**DO THIS:** Return the entries word for word, starting at the line that contains "is (2007, 1016)." and ending at the last line of the entries.

/---

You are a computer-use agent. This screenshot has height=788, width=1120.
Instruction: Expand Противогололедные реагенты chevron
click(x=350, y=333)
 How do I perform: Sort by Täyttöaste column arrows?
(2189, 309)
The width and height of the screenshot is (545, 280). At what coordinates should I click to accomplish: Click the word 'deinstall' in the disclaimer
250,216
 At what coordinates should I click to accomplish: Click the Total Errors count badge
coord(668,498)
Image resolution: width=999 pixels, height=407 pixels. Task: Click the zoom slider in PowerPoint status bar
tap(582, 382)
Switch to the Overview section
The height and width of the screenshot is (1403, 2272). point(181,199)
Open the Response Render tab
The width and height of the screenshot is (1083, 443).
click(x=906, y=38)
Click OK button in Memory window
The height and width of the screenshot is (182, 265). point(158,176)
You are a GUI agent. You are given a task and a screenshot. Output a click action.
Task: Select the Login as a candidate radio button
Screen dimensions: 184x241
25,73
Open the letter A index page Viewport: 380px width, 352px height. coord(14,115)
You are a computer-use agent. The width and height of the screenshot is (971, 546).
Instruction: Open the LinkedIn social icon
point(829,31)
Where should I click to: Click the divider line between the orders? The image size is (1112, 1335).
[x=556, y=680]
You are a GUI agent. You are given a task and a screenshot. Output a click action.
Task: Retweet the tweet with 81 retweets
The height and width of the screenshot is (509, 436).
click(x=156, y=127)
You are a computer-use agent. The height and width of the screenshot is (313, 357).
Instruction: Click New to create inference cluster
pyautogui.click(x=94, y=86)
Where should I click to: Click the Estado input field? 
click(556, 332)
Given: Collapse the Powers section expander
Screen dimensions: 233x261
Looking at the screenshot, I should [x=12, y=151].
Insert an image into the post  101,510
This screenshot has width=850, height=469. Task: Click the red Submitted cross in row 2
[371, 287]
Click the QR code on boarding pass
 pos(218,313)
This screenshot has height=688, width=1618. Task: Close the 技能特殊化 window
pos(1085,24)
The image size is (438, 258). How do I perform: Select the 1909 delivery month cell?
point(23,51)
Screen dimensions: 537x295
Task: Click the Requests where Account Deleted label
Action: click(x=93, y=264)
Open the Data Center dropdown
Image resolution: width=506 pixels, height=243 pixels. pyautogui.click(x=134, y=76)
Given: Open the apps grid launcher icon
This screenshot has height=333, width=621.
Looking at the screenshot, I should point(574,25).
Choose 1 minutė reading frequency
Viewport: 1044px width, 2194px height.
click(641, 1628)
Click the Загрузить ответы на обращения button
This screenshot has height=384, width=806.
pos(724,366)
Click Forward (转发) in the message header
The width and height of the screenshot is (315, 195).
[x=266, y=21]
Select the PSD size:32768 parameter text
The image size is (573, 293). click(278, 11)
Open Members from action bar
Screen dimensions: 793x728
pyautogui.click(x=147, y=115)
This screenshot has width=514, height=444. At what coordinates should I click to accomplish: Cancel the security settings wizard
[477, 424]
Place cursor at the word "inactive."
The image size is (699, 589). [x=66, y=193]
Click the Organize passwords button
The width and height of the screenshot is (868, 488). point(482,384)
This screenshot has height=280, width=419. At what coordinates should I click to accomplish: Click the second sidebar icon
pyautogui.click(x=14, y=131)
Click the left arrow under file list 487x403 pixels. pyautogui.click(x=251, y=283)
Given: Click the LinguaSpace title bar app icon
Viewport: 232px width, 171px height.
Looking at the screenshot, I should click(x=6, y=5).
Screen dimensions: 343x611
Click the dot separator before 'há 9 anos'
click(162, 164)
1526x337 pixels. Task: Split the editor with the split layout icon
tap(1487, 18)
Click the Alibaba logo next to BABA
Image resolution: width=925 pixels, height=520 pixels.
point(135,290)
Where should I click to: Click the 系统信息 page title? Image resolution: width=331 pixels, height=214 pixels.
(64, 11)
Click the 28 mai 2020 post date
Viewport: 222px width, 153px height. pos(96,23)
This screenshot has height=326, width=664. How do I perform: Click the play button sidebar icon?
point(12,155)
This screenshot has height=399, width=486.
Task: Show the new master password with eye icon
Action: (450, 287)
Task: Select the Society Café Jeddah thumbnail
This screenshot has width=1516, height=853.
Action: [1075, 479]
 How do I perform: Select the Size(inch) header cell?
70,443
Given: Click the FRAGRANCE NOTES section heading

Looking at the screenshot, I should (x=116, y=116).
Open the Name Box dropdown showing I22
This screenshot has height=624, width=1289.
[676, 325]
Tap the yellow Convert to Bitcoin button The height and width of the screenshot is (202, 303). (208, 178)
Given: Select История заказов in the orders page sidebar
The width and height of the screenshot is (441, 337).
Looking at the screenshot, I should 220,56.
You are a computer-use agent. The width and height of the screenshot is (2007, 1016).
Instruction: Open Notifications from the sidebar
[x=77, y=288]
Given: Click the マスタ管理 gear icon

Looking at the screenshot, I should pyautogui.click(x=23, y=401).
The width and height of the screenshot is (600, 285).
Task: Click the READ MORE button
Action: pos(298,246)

\---

**SOLUTION:**
You are a computer-use agent. The width and height of the screenshot is (2007, 1016).
Instruction: Open Notifications from the sidebar
[x=77, y=288]
Given: Click the マスタ管理 gear icon

Looking at the screenshot, I should pyautogui.click(x=23, y=401).
The width and height of the screenshot is (600, 285).
Task: Click the READ MORE button
Action: pos(298,246)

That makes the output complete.